§ **Material provided**:
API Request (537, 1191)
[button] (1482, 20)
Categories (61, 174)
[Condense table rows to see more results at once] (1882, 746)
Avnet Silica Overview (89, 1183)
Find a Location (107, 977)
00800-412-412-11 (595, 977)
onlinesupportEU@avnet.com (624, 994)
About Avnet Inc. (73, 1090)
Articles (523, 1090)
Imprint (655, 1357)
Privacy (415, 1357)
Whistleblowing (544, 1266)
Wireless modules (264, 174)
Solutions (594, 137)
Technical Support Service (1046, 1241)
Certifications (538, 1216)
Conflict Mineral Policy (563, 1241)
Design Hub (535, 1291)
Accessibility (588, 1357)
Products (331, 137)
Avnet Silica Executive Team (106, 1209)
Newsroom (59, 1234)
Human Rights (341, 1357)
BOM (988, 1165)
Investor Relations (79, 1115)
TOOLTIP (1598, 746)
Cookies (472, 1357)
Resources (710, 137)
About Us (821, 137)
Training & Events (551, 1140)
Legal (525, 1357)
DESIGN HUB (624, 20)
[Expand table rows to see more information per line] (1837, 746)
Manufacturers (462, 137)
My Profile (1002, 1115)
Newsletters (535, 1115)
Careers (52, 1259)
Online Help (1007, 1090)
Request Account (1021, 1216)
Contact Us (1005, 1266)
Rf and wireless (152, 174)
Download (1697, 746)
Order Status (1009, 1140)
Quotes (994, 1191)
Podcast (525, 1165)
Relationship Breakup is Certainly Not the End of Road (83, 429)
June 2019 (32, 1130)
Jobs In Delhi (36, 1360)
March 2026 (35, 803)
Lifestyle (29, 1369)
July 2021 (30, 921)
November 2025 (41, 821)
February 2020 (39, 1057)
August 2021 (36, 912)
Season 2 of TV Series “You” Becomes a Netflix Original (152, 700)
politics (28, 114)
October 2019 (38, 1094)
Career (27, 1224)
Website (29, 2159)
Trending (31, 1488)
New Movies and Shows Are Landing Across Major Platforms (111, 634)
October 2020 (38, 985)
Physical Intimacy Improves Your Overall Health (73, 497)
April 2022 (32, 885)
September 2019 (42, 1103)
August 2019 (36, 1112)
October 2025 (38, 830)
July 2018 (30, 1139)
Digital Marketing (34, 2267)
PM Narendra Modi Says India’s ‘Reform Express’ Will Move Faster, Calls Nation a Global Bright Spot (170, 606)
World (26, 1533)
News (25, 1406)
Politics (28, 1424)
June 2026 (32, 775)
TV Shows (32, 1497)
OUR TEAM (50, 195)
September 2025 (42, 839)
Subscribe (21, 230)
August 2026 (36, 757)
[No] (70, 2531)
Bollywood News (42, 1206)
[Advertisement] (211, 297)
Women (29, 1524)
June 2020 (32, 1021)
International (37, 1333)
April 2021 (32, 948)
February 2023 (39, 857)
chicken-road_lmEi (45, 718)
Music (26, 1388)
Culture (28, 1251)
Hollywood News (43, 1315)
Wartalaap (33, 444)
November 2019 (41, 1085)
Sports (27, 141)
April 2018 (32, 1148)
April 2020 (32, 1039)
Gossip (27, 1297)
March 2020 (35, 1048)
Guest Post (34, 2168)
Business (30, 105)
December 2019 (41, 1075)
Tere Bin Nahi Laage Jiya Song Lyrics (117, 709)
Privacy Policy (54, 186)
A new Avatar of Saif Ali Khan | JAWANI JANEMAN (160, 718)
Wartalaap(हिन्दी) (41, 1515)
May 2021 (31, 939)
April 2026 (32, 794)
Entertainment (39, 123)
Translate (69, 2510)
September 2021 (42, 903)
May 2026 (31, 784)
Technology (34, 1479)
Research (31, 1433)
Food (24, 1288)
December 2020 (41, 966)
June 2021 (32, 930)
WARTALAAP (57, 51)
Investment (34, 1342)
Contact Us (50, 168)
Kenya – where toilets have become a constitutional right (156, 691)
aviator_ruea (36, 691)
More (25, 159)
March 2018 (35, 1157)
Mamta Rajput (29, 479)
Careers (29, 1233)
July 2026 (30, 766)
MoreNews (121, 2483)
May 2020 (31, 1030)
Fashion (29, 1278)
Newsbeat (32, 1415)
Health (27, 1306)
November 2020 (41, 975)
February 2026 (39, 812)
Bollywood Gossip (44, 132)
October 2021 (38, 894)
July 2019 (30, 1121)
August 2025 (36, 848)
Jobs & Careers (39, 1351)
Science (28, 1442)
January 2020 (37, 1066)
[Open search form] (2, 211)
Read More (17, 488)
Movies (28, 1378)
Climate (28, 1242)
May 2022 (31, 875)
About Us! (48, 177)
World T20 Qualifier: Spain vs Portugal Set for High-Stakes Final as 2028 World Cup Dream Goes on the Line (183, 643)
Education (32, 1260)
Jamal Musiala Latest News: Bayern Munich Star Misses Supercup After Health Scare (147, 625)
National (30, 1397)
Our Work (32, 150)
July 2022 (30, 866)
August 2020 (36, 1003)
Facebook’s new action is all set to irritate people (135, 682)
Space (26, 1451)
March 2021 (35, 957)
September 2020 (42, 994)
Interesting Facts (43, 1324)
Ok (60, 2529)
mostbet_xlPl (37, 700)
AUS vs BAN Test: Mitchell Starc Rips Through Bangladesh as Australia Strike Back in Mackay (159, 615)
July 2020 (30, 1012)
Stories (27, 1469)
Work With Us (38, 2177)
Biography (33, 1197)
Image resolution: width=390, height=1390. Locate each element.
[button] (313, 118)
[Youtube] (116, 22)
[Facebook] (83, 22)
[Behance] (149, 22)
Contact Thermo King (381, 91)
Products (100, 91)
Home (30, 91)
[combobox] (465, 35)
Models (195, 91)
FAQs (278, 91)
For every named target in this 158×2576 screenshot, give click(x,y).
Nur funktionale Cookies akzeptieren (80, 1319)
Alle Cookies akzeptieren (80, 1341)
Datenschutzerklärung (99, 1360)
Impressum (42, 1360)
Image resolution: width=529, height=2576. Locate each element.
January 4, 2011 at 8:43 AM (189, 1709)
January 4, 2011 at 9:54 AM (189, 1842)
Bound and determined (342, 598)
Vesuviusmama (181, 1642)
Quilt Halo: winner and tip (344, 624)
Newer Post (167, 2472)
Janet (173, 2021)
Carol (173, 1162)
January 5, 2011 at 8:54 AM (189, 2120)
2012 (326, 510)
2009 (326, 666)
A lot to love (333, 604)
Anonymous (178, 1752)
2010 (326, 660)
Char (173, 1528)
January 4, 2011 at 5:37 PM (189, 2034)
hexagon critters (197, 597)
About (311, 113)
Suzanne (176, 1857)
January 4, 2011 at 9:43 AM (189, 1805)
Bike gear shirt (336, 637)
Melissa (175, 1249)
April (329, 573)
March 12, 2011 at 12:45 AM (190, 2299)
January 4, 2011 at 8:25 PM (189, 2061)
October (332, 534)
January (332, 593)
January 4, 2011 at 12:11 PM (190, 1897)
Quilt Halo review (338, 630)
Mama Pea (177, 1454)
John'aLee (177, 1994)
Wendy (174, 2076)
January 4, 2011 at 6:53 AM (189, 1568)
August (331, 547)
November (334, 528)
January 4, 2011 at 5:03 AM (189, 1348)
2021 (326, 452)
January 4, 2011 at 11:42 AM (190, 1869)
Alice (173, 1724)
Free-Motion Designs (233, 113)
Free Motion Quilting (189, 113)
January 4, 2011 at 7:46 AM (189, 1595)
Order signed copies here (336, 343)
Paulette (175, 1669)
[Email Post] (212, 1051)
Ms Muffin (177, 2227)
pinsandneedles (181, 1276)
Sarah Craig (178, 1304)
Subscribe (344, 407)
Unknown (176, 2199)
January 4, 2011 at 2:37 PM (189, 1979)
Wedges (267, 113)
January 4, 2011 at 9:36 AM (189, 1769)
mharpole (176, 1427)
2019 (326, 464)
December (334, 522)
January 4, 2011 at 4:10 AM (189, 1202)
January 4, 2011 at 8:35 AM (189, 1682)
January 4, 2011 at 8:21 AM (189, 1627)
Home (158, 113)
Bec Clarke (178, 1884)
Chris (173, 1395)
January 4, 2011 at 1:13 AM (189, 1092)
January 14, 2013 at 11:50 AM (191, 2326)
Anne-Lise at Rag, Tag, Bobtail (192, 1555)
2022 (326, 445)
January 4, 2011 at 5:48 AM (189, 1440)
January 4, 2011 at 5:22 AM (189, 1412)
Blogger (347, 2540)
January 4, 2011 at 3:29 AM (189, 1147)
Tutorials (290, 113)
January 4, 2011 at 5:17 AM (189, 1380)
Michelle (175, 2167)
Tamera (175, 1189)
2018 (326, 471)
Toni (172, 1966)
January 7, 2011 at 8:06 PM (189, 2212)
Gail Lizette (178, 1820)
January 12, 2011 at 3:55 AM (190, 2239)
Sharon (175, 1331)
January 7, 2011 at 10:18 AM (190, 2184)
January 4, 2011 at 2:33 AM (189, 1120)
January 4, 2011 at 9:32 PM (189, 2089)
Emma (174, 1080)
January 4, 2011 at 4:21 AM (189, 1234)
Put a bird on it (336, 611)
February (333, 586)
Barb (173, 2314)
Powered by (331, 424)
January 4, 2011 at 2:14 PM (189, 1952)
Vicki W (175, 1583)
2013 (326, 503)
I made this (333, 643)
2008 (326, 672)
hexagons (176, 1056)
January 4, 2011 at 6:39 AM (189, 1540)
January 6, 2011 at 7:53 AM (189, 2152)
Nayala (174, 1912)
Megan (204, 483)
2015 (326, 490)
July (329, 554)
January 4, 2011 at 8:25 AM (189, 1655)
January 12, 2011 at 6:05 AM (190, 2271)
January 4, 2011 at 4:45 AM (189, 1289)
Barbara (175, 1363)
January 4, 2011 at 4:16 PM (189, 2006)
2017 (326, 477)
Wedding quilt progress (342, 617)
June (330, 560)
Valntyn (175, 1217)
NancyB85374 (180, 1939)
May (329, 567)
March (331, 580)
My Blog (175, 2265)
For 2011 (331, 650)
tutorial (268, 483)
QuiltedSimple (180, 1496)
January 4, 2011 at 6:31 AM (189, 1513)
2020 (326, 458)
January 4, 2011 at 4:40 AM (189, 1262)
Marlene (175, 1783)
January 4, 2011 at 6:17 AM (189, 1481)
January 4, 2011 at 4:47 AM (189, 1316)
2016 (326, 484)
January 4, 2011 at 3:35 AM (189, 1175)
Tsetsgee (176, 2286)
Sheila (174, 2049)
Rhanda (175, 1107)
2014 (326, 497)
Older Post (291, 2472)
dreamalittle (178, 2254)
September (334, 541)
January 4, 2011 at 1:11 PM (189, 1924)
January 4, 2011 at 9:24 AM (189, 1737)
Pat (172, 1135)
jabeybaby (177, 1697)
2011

§ **Required action**: Please copy each line of the records above in which the word "element" can be found.

§ **Response to the exercise**:
Image resolution: width=390, height=1390. Locate each element.
Image resolution: width=529, height=2576. Locate each element.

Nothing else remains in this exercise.